WOMEN IN EARLY CHINATOWNS
Community and Risk
As Chinese immigrants managed to enter and re-enter the United States in the second half of the 19th century, anti-Chinese sentiment intensified. Racial violence and “round ups” drove Chinese immigrants from over 300 towns across the Pacific North West, and they fled to San Francisco, Canada, or found refuge in other segregated Chinatowns. With the end of gold mining and the completion of the transcontinental railroad at Promontory Point, Utah in 1869, thousands of Chinese came down from the mountains and settled along the coast and California's inland valley.
Partly out of cultural need and partly as a response to racial prejudice, most rural Chinese American women lived in small, segregated Chinese communities where they observed their own customs. Chinatowns offered community and risk. Chinatowns provided home, family, work, and worship. Early Chinatowns are remembered as places of deep friendships and places of great danger.

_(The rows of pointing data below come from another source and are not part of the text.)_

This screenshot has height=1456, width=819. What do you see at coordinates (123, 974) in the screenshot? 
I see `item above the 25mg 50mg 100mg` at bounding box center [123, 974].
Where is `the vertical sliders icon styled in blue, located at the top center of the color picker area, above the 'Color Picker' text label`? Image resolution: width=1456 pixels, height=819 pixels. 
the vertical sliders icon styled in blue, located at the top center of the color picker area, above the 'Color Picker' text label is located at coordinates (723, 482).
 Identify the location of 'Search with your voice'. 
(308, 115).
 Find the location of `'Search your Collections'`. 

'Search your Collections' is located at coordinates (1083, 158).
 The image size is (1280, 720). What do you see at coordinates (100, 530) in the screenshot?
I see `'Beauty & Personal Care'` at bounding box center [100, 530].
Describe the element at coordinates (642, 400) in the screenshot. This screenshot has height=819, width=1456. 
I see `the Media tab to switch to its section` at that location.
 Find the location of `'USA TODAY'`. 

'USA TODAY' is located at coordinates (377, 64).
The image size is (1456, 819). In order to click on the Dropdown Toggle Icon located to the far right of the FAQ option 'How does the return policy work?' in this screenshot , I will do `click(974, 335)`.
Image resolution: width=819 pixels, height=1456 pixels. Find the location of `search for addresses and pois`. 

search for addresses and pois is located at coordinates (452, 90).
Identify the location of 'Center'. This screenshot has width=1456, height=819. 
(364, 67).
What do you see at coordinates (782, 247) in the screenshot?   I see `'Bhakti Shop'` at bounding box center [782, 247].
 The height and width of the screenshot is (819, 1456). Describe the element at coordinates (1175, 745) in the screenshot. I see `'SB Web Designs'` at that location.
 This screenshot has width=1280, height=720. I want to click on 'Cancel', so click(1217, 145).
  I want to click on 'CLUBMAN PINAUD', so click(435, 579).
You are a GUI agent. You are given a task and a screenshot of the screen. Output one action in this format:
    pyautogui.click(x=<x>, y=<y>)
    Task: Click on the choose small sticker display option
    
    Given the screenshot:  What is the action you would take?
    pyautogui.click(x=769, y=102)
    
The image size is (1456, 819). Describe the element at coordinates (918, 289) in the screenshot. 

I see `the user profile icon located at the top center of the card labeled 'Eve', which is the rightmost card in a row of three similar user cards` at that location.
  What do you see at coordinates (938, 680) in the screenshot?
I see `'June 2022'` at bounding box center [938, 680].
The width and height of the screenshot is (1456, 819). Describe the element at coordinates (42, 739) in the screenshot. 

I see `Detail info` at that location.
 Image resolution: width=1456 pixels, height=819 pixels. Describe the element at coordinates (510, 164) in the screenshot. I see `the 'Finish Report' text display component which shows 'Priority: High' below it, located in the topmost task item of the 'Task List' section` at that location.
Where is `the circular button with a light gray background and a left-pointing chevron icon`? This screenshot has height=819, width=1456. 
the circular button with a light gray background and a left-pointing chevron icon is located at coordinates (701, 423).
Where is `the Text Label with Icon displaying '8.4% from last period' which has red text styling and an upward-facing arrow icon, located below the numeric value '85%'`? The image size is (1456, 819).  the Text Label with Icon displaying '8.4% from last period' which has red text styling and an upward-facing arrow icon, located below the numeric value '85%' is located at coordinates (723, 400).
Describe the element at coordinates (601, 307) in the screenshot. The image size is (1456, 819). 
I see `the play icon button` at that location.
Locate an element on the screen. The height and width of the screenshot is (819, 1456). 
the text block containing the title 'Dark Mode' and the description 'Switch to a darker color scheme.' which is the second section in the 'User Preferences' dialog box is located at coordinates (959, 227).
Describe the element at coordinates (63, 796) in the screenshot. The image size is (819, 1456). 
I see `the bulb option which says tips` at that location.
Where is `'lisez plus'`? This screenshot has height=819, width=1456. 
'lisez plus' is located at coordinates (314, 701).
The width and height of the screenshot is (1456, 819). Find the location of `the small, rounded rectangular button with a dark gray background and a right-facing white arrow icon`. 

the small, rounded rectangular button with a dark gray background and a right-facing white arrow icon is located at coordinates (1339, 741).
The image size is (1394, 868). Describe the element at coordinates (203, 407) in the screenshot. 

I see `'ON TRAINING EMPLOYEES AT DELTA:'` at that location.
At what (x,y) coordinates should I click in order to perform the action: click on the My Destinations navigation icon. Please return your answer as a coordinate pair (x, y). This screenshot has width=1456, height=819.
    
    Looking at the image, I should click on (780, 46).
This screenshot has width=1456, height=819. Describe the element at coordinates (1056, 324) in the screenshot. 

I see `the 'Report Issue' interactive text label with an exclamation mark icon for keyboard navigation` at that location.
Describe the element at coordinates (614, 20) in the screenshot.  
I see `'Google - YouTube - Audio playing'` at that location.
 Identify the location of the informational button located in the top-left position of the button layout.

The earliest Chinatowns were established in major North American cities such as Seattle, Sacramento, New York, and San Francisco, and in rural towns, like Tacoma, Portland, Chico, San Jose, Eureka, and Truckee. The men worked as woodcutters, cigar makers, fishermen, and field workers. The women worked as seamstresses and small merchants.
Banned from most manufacturing jobs, both Chinese American men and women entered the service sector, working as servants, cooks, nannies, launderers, and gardeners. The first Chinese American women struggled in the segregated Chinatowns. Laborers’ wives helped build communities in two storied shacks, tent housing, and boarding houses. Many Chinatowns lacked sewage. Merchants’ wives, laborers’ wives, and prostitutes were often isolated and secluded. Merchants’ wives found it difficult to even to walk on bound feet.